Nicolas Gary - 20.03.2014

Edition - International - Espagne - Random House - Santillana


La carte et le territoire de l'édition espagnole se résumeront bientôt à peu de choses : d'un côté, on trouve le groupe Penguin Random House, de l'autre le groupe Planeta. Or, le premier vient de racheter la société Santillana, pour 72 millions €. De quoi permettre une observation des plus judicieuse : le marché se concentre abominablement. 

 

 

Frankfurt Book Fair 2013

ActuaLitté, CC BY SA 2.0

 

 

Ce qui n'était que rumeurs est devenu informations : l'opération a été conclue mercredi, et le conglomérat allemand, Random House, appartenant à Bertelsmann, prend une position très forte désormais.
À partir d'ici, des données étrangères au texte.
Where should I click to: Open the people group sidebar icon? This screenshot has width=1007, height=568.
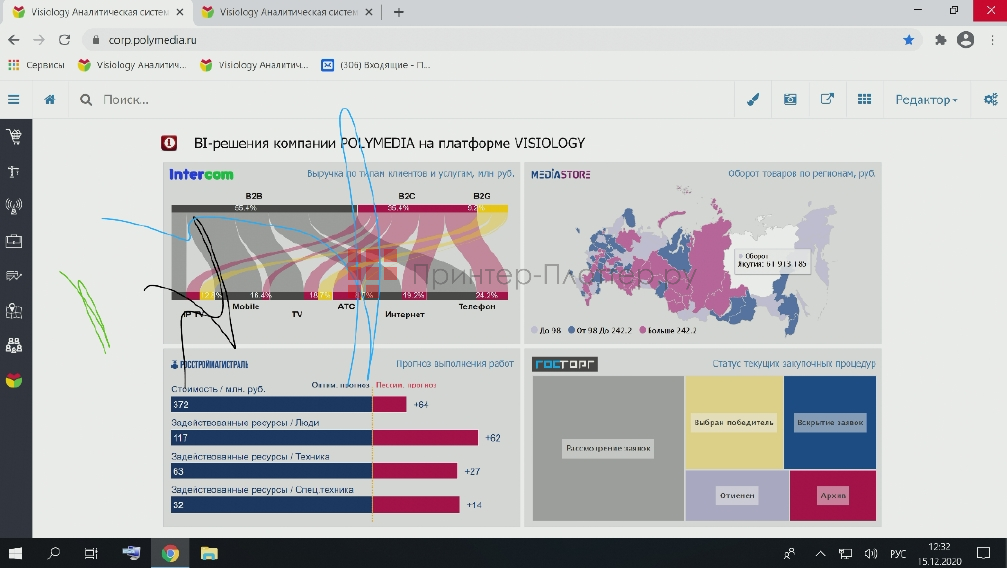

C'est qu'en décembre 2013, RH entrait en négociations avec le groupe de presse Prisa, pour le rachat de plusieurs maisons d'édition, Alfaguara, Taurus, Aguilar et Suma de Letras. On démentait à l'époque que le marché ait été conclu, mais il n'aura pas fallu attendre longtemps pour que l'on change de discours.

 

Ces maisons appartiennent en effet à la filiale éditoriale de Prisa, Santillana Ediciones GeneralesL'annonce officielle intervient quelques trois mois plus tard, mais la mariée n'est pas si bien dotée que cela : une forte dette accompagne le groupe, qui d'ailleurs, nie toute fusion ou accord.

 

Comme le souligne Markus Dohle à El Diaro, l'un des principaux objectifs dans le rachat de Santillana, c'est la conquête de l'Amérique latine. « L'opération porte sur deux de nos principaux objectifs stratégiques : renforcer notre engagement à long terme sur la publication de livres en espagnol, alors que nous avons augmenté notre potentiel commercial et littéraire, dans l'un des marchés linguistiques les plus dynamiques au monde, et établir une forte présence au Brésil. »

 

D'autant que, dans son optique de développement, Random House a fusionné en juillet 2013 avec Penguin : Berteslmann et Pearson décidaient de créer une société pharaonique, dans le secteur de l'édition, avec un chiffre d'affaires de 3 milliards €. Et des possibilités de croissance en Inde et en Chine faramineuses.

 

Avec Santillana, c'est désormais l'Argentine et le Pérou qui sont dans le viseur. Et pour boucler la boucle, voici quelques données sur les ventes de livres numériques : 31 % du marché au Mexique, et 24 % dans le reste de l'Amérique latine. S'il fallait tenter de convaincre, les chiffres viennent à l'appui.

 

Les autorités de la concurrence doivent encore donner leur agrément pour ce rachat, lequel devrait intervenir d'ici deux à trois mois. Ce qui n'empêche pas Random House d'envisager la publication de 1500 titres annuellement - contre 2000 pour Penguin, en 2014. Avec des noms qui sonnent doucement à l'oreille, tels que  Mario Vargas Llosa , Gabriel García Márquez , José Saramago , JM Coetzee , Orhan Pamuk , Doris Lessing  ou encore V.S. Naipaul. 

 

En face, le groupe Planeta, propriétaire en France d'Editis, doit tout de même sentir que l'étau s'est légèrement resserré. En effet, RH, avec Santillana, va disposer que presque tout ce qui se fait en littérature castillane et portugaise.